___ PROVIDED INFORMATION ___
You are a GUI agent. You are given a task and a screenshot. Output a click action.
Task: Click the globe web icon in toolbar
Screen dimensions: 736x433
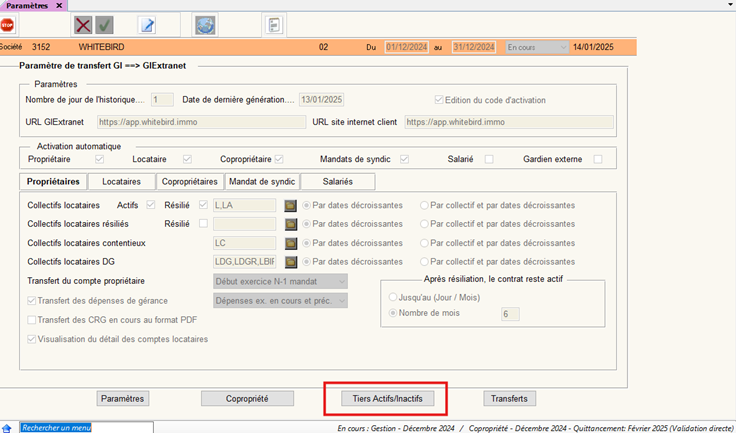pos(205,26)
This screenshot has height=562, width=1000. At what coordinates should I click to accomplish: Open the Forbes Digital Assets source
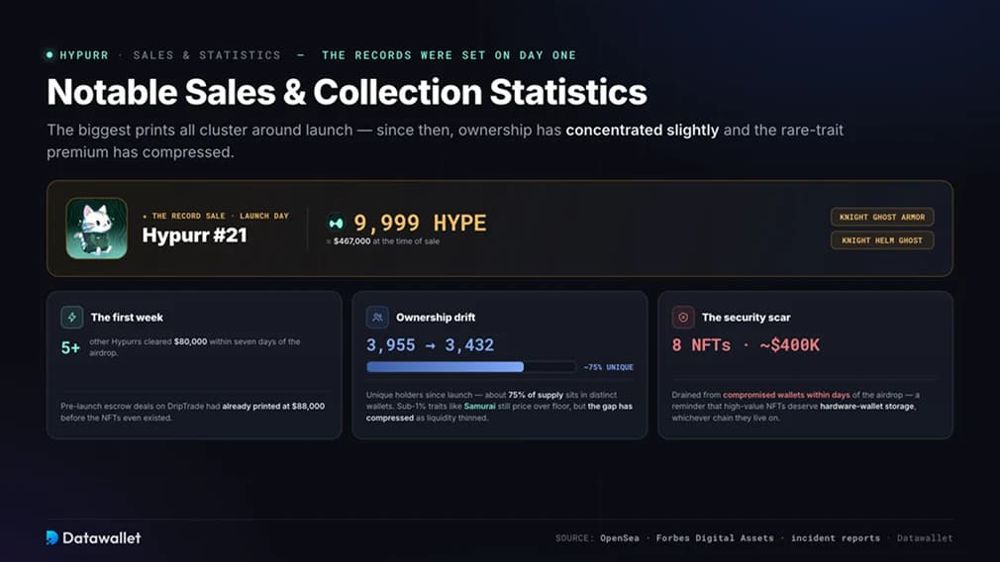coord(715,538)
___
Please copy the preceding records exactly and omit the images.

__OUTPUT FOR THIS EXERCISE__:
You are a GUI agent. You are given a task and a screenshot. Output a click action.
Task: Click the globe web icon in toolbar
Screen dimensions: 736x433
pos(205,26)
This screenshot has height=562, width=1000. At what coordinates should I click to accomplish: Open the Forbes Digital Assets source
coord(715,538)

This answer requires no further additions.